Learn more: Why do viruses like COVID-19 and flu mutate quickly and what does this mean for vaccines?
When viruses start to look like cells
Unlike cells, viruses cannot reproduce on their own. They carry genetic material – DNA or RNA – but lack the machinery to make proteins or generate energy. For decades, this simplicity kept viruses away from the traditional tree of life.
This view began to change in the early 2000s with the discovery of giant DNA viruses – viruses so large and genetically complex that they rival bacteria. When these viruses infect cells, they often build specialized compartments called virus factories, where viral DNA is copied and new viral particles are assembled.
Some of these plants are surrounded by membranes and function in a way that is very much like a nucleus. That resemblance revived an idea first proposed more than two decades ago: that the core itself might come from an ancient viral infection that became a permanent part of its host instead of killing it.
Recently, scientists have discovered a growing variety of giant viruses that infect amoebae, each using slightly different strategies to take over their host cells. Together, these viruses provide a natural record of how viruses and cells may have evolved side by side.
A giant virus that disrupts the cell nucleus
The newly identified virus, named ushikuvirus after Lake Ushiku in Japan, belongs to this expanding group of giant viruses infecting amoebae. Amoebae are particularly useful for studying giant viruses because they resemble early single-celled life forms and can host multiple types of viruses at once.
Ushikuvirus shares many characteristics with related viruses, including a large spiky outer envelope and a DNA genome filled with genes rarely found in viruses. But it behaves differently once inside its host. Instead of replicating silently in the nucleus, ushikuvirus disrupts the nuclear membrane by producing new viral particles.
This behavior places ushikuvirus in an intriguing middle ground – between viruses that rely on an intact core to replicate and others that dismantle the core entirely. Rather than pointing to a single evolutionary pathway, the results suggest a spectrum of viral strategies that may have changed over time in response to different hosts.

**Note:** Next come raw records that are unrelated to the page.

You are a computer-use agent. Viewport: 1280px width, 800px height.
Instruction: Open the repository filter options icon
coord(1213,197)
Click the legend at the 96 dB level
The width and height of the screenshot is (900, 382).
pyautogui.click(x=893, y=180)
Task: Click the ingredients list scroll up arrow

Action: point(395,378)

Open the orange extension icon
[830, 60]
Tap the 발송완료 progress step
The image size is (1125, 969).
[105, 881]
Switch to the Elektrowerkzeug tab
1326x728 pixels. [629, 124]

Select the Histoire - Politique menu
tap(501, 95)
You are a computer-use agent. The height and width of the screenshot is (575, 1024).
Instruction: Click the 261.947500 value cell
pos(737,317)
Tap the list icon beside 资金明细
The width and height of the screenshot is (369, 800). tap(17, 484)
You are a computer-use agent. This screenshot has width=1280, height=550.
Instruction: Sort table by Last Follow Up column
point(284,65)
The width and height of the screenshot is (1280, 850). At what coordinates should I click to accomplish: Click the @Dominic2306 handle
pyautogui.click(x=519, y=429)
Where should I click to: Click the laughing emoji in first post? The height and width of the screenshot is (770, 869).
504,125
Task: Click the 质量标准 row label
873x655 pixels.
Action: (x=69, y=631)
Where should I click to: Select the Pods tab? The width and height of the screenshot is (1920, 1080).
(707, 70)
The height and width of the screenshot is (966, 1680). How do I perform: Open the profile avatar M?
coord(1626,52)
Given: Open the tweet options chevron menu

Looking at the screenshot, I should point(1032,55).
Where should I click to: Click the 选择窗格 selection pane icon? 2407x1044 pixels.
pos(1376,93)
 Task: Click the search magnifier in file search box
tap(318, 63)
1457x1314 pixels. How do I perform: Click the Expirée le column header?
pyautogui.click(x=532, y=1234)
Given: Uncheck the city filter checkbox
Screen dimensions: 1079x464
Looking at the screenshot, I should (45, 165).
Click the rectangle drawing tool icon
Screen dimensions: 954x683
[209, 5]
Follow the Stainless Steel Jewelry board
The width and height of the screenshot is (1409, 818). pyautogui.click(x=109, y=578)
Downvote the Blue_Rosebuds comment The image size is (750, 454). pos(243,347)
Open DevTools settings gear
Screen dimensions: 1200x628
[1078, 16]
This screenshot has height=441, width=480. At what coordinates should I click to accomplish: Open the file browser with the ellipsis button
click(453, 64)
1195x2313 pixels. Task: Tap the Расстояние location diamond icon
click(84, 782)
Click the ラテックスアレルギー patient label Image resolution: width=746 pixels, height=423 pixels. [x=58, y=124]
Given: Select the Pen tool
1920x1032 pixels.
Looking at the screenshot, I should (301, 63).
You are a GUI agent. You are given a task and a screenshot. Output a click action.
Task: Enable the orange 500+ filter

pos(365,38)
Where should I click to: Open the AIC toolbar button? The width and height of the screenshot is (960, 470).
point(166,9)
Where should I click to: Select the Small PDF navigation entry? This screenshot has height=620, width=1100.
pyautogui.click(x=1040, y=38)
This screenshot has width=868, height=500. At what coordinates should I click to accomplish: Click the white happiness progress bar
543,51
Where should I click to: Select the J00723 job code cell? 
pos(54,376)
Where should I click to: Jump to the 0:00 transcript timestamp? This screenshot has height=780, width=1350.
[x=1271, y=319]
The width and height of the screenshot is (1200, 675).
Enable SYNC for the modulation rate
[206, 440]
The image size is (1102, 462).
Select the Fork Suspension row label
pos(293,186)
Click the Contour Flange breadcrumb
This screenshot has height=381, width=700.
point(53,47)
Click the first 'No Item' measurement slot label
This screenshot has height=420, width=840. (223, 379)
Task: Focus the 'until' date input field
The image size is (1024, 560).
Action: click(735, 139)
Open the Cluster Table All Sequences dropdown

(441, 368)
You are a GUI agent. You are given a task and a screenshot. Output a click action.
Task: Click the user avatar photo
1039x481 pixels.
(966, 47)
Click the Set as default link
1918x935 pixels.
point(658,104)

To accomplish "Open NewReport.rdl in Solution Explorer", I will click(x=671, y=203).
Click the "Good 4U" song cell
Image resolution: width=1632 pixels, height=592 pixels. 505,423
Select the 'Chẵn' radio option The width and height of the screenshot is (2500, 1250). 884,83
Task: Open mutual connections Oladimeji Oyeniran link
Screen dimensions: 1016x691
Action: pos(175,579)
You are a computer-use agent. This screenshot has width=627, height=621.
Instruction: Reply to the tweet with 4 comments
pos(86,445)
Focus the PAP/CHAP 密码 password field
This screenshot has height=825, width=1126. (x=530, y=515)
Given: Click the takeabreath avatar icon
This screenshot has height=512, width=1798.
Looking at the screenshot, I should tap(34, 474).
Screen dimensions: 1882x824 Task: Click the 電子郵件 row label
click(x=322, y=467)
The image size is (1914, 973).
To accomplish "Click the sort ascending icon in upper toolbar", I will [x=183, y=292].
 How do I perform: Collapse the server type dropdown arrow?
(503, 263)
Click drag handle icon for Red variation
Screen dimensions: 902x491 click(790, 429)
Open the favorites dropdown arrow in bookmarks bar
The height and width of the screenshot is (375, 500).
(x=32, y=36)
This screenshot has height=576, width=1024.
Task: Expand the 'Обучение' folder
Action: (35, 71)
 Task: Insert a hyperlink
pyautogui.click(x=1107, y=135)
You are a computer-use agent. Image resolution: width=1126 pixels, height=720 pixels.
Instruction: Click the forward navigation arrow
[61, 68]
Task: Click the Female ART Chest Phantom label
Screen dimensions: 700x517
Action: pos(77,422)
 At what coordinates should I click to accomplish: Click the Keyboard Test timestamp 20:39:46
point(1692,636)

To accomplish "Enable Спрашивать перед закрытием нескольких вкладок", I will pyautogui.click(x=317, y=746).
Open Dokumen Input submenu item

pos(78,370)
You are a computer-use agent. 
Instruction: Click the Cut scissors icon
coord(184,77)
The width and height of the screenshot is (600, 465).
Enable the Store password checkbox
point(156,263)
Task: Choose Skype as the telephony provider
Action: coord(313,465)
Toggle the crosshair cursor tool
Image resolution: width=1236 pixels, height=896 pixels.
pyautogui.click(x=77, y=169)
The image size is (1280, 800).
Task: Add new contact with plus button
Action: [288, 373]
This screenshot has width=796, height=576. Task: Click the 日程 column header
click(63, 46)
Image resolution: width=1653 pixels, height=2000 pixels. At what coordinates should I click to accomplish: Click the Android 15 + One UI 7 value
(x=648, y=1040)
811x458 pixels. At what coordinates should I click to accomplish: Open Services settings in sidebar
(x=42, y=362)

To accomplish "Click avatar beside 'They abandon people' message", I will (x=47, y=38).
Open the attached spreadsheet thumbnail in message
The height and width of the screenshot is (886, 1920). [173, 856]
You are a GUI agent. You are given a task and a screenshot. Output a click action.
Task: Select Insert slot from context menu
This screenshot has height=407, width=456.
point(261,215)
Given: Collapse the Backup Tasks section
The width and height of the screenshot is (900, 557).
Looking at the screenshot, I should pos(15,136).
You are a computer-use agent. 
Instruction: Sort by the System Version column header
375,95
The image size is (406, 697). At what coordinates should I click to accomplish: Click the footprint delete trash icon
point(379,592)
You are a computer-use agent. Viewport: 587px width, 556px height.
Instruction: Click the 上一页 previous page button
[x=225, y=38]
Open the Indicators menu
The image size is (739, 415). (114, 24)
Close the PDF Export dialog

What Ushikuvirus reveals about the origin of complex cells
By comparing how giant viruses interact with their hosts, researchers are beginning to understand how viruses and cells could have evolved together. The unusual behavior of ushikuvirus suggests that viral replication strategies have changed over time, potentially leaving lasting marks on modern cells.
If viruses had indeed played a role in the origin of the nucleus, they would not only be agents of disease: they would have participated in one of the major transitions of life.
The discovery could also have practical implications. Some amoebae cause serious human infections, and understanding how giant viruses destroy them could eventually inform new medical approaches, but further study is still needed.
This article does not offer medical advice and should be used for informational purposes only.